• Required work: Look below for the line with "Click the A". Extract that line and each one after it through the last, word for word.

[Data extract — start]

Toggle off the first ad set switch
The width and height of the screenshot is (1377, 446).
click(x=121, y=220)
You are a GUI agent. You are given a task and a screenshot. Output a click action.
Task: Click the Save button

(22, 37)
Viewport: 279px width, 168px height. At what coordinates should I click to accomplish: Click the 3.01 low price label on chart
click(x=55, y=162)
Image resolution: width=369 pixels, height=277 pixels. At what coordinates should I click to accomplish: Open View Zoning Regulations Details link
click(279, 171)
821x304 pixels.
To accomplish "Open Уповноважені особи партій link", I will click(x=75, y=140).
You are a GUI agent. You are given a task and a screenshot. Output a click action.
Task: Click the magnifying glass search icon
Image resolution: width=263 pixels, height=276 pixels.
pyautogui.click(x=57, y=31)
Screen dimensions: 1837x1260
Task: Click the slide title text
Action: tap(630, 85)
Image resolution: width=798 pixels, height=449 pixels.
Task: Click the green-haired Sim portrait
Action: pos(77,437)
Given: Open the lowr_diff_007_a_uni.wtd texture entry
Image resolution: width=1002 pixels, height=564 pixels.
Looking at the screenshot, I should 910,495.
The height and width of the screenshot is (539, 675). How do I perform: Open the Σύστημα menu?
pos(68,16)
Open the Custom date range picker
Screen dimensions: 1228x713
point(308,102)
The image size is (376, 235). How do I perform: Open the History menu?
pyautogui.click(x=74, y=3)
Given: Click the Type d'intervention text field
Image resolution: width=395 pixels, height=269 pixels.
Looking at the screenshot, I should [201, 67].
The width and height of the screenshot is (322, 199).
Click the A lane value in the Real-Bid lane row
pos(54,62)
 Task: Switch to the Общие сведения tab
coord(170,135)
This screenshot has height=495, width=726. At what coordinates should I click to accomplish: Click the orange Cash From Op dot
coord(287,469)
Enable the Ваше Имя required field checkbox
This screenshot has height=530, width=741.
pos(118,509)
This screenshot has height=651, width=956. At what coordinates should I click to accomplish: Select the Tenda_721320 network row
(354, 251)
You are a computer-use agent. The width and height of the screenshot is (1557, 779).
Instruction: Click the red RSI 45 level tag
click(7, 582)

[Data extract — finish]

• Solution below:
Click the A lane value in the Real-Bid lane row
pos(54,62)
 Task: Switch to the Общие сведения tab
coord(170,135)
This screenshot has height=495, width=726. At what coordinates should I click to accomplish: Click the orange Cash From Op dot
coord(287,469)
Enable the Ваше Имя required field checkbox
This screenshot has height=530, width=741.
pos(118,509)
This screenshot has height=651, width=956. At what coordinates should I click to accomplish: Select the Tenda_721320 network row
(354, 251)
You are a computer-use agent. The width and height of the screenshot is (1557, 779).
Instruction: Click the red RSI 45 level tag
click(7, 582)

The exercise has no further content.